= TEXT EXCERPT =
+===+
/* ============================================================
   Page-scoped styles for /blog/unicode/.
   Auto-loaded by layouts/partials/extended_head.html when this file
   sits next to index.md (Hugo page-bundle resource). Rules here run
   only on this post — safe to override the inline `observable:notebook`
   embed without affecting other posts.

   The .ascii-* tree below styles the interactive ASCII keyboard cell.
   The cell's JS just composes DOM with these class names; no inline
   styles. Colors come from the blog's theme tokens, which
   .observable-embed pins to the LIGHT-mode values regardless of system
   color-scheme — so this palette stays stable even in dark mode.
   ============================================================ */

/* ---- outer two-column layout: buttons on the bottom, display on top --- */
.ascii-keyboard {
  display: flex;
  flex-direction: column;
  gap: 10px;
}

/* ---- buttons grid (6×16 ASCII printable range) ---- */
.ascii-grid {
  flex: 1;
  display: grid;
  grid-template-columns: repeat(auto-fit, 50px);
  grid-template-rows: repeat(5, 50px);
  gap: 10px;
}

.ascii-button {
  padding: 0.25rem;
  background-color: var(--accent-soft);
  border: none;
  border-radius: 0.5rem;
  cursor: pointer;
  flex-direction: column;
  align-items: center;
  justify-content: center;
  gap: 0.25rem;
}

.ascii-button-char {
  height: 2rem;
  width: 100%;
  display: flex;
  align-items: center;
  justify-content: center;
  /* Light wash of accent-soft against the embed's bg — a tier brighter
     than the button itself so the character "sits" on the key. The mix
     ratio (≈50/50) approximates the previous hardcoded #c0abda. */
  background-color: color-mix(in srgb, var(--accent-soft) 50%, var(--bg));
  border-radius: 0.25rem;
}

.ascii-button-info {
  font-weight: normal;
  font-size: 0.5em;
  font-family: monospace;
  display: flex;
  align-items: center;
  justify-content: center;
}

/* ---- top display: typed message + hex memory view ---- */
/* No overflow: a horizontal scroll context here would also clip the hex
   hover popups. The CSS spec forces `overflow-y: auto` whenever
   `overflow-x: auto` is set (the "you can't mix scroll and visible across
   axes" rule), so the popup's `bottom: -100%; left: -50%` would get cut
   off. For long messages we let the row overflow the embed and rely on
   `body { overflow-x: clip }` to keep the page from scrolling sideways.
+===+
= RECORDS =
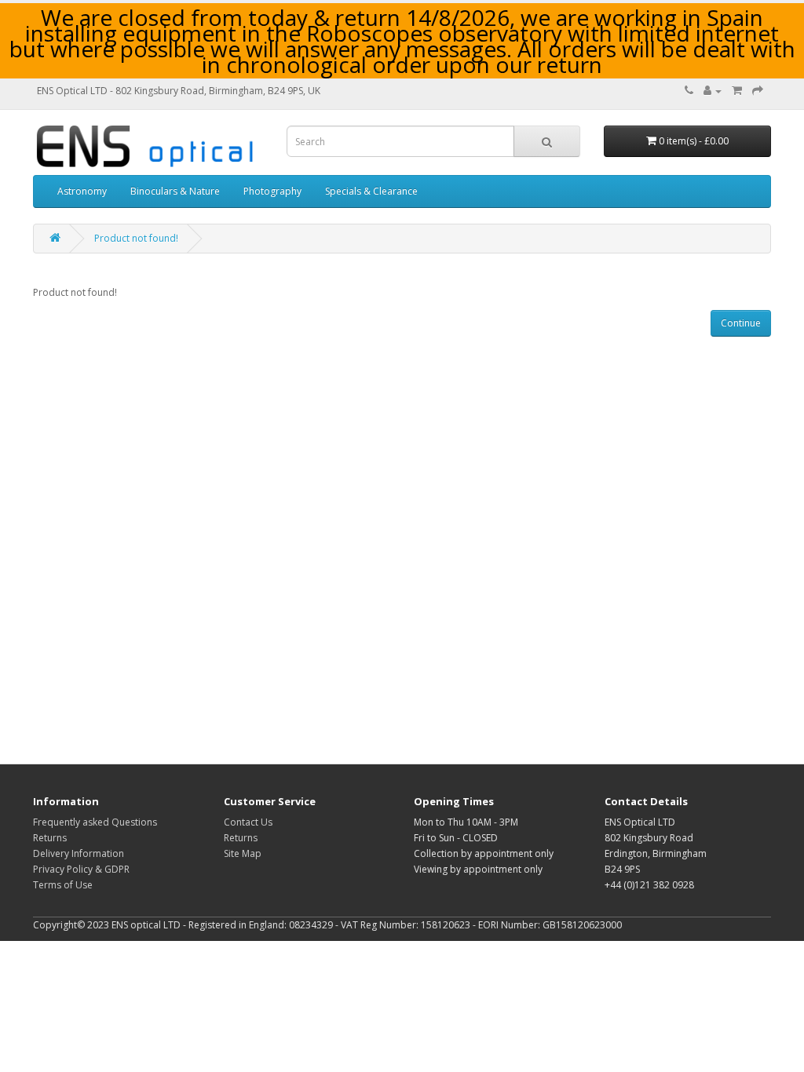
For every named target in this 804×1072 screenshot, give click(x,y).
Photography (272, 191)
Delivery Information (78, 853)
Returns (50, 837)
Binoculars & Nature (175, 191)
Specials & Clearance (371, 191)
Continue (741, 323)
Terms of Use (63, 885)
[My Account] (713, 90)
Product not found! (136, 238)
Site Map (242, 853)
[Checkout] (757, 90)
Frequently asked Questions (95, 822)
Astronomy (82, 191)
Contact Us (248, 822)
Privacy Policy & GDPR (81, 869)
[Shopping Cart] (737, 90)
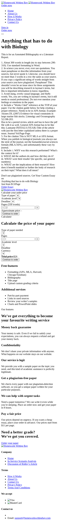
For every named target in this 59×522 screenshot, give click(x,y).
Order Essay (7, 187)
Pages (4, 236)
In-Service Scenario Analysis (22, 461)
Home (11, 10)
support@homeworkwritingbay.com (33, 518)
+===+
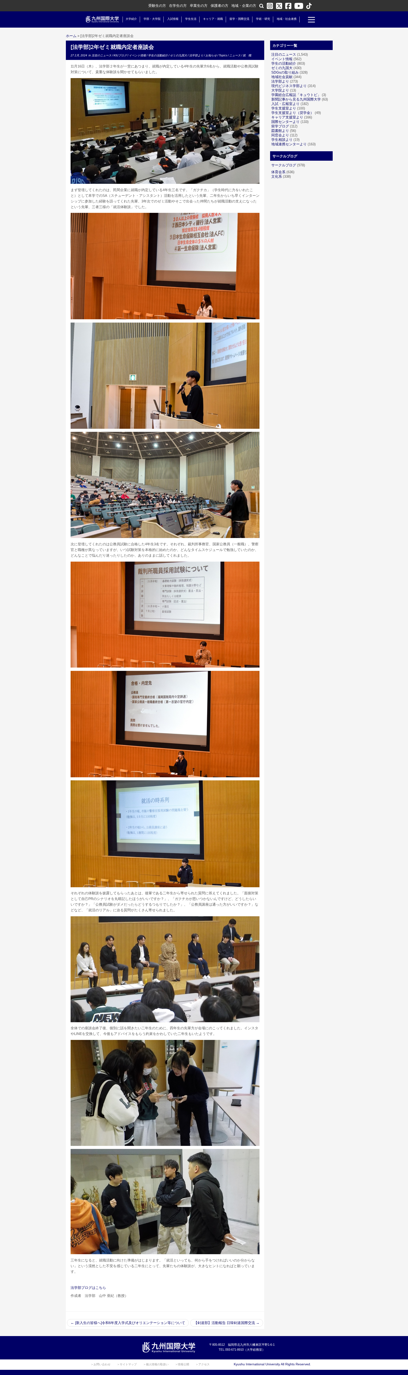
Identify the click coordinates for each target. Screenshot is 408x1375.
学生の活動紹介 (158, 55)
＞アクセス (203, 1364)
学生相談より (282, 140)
+===+
= WORK TO DO =
Can you copy the ASCII keyboard stylesheet word for word, beginning at the words "Auto-loaded by layouts/partials/extended_head.html" and stopping after "ASCII keyboard cell."?

= TASK SOLUTION =
Auto-loaded by layouts/partials/extended_head.html when this file
   sits next to index.md (Hugo page-bundle resource). Rules here run
   only on this post — safe to override the inline `observable:notebook`
   embed without affecting other posts.

   The .ascii-* tree below styles the interactive ASCII keyboard cell.